> [Your goal]
Please update the records starting at the line containing "You are a GUI" and ending at the line containing "tap(666, 735)" by replacing "click action" with "tap action", leaving everything else unchanged. Return only those lines.

> [Extracted entries]
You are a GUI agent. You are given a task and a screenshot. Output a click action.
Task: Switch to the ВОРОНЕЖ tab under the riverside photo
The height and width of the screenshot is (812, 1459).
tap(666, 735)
...
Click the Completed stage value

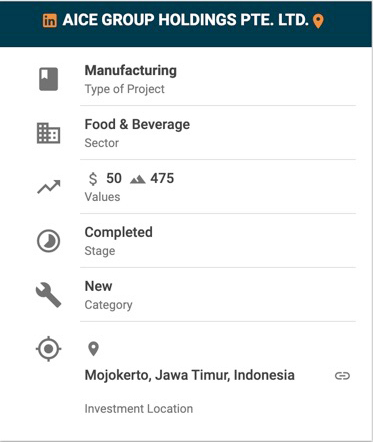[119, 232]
...
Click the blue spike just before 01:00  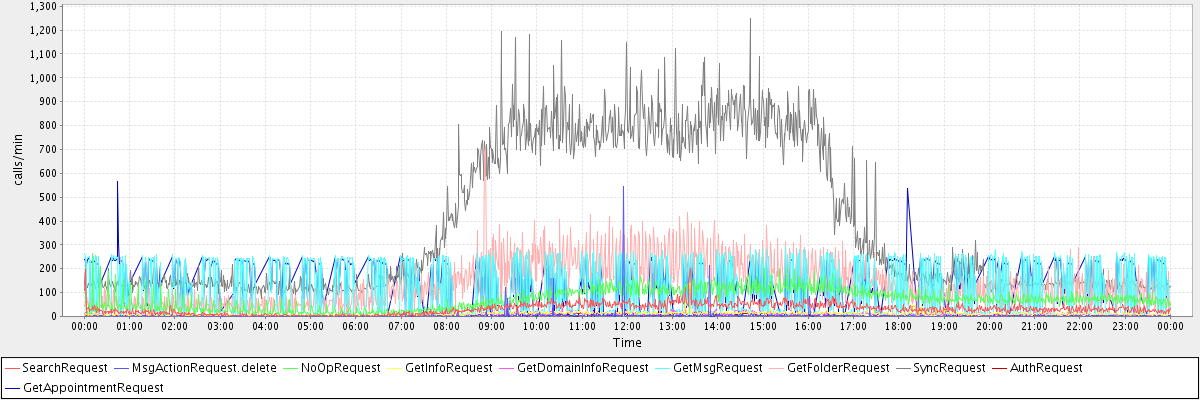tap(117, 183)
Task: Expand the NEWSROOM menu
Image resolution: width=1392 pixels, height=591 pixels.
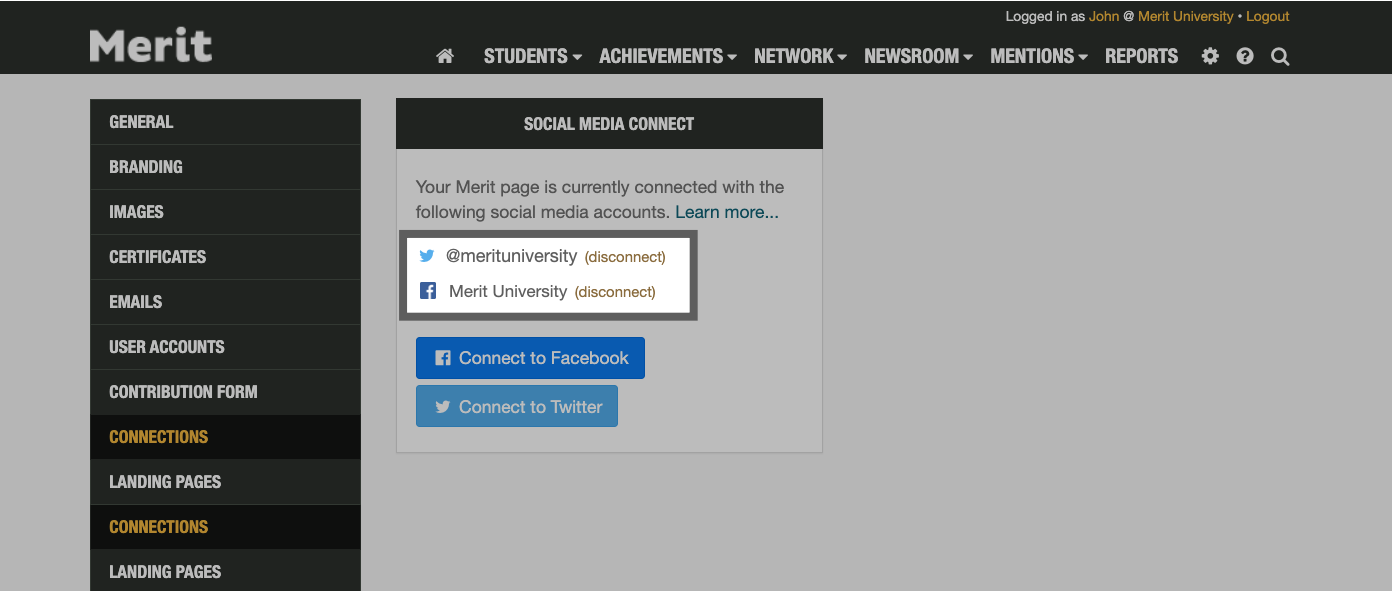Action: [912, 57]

> [Problem solution]
You are a GUI agent. You are given a task and a screenshot. Output a tap action.
Task: Switch to the ВОРОНЕЖ tab under the riverside photo
The height and width of the screenshot is (812, 1459).
tap(666, 735)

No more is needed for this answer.